Leadership is very crucial for the success or failure of any movement. The events of the past weeks have demonstrated that the Burmese people are radar-less without an effective leadership that gravitates everyone for a common, noble cause. The people of Burma must develop genuine leadership the same way the Black South Africans had done when their charismatic leaders Mandela and Mbeki were serving long prison times. Most of the opposition leaders in Burma are grossly incompetent and selfish. They live in their feudal past. They look at things from their chauvinistic, foggy, ethnic prism that is not wide enough to understand other communities. Their inherent xenophobia, racism and feudalistic behavior do not encourage other groups to take them seriously as better alternatives to the current regime. They often talk about democracy, but have no clue about what it takes to make a democratic society. They talk about liberty but approve the 1982 Burma Citizenship Law that effectively denies basic citizenship rights to millions of minority Muslims and Christians. They talk of human rights, but to them the Universal Declaration of Human Rights is a non-binding leaflet from a distant planet that they can be oblivious about or show selective amnesia. They display no understanding about pluralism and integration, and respect for others.

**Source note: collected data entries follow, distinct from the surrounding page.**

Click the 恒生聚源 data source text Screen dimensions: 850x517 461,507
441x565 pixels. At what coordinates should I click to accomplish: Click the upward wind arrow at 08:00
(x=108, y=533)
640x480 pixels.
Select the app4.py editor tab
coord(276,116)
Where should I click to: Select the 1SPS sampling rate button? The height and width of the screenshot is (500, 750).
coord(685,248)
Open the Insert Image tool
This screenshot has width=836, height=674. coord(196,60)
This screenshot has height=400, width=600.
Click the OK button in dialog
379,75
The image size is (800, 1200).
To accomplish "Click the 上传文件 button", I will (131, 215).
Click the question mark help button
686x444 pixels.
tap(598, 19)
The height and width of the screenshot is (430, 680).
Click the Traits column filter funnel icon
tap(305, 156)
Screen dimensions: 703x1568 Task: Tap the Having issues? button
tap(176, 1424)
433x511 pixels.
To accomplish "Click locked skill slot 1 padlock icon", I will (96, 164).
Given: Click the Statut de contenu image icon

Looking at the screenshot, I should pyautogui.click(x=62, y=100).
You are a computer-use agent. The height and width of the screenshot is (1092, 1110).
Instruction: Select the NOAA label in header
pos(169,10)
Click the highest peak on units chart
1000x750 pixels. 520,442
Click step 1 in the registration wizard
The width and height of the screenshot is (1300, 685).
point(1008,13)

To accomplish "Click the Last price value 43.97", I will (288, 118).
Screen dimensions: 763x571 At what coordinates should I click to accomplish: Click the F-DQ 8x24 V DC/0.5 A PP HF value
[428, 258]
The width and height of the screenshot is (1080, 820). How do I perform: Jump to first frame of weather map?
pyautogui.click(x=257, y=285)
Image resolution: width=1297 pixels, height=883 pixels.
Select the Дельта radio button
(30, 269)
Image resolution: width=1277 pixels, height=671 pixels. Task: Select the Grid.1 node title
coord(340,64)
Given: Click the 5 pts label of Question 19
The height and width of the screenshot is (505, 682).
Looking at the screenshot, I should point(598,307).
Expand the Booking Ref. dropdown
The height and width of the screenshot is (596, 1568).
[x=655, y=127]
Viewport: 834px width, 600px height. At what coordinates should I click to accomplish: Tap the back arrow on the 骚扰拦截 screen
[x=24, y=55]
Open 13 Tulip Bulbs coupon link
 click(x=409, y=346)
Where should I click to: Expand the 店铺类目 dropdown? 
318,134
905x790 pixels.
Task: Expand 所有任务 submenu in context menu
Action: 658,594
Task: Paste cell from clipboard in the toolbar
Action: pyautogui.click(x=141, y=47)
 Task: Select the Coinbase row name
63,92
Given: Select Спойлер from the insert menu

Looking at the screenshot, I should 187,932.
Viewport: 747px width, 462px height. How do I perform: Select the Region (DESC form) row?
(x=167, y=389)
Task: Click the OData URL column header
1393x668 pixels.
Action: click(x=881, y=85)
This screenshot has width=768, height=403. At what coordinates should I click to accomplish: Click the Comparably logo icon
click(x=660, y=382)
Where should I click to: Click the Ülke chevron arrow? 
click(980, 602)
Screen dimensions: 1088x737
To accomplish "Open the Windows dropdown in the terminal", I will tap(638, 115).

These are, in my analysis, the sad realities of today’s Burma. And yet the march for democracy, freedom and human rights must go on – both inside and outside Burma. In the absence of imprisoned political leaders, Burma must find its genuine leadership that integrates and empowers people of various races, ethnicities and religious persuasions for a common, higher goal so that she can develop true democratic spirits under a Federal framework. As for those of us who are outside, we must do our part to pressure our respective governments and the world bodies to bring about measures that force the repressive junta towards a democratic transition with minority rights protected.

[About the author: Dr. Siddiqui is Director of the Arakan-Burma Research Institute, USA.]

October 6, 2007

(i) See the list of companies doing business with the SPDC regime here and for a list of companies that pulled out, see here .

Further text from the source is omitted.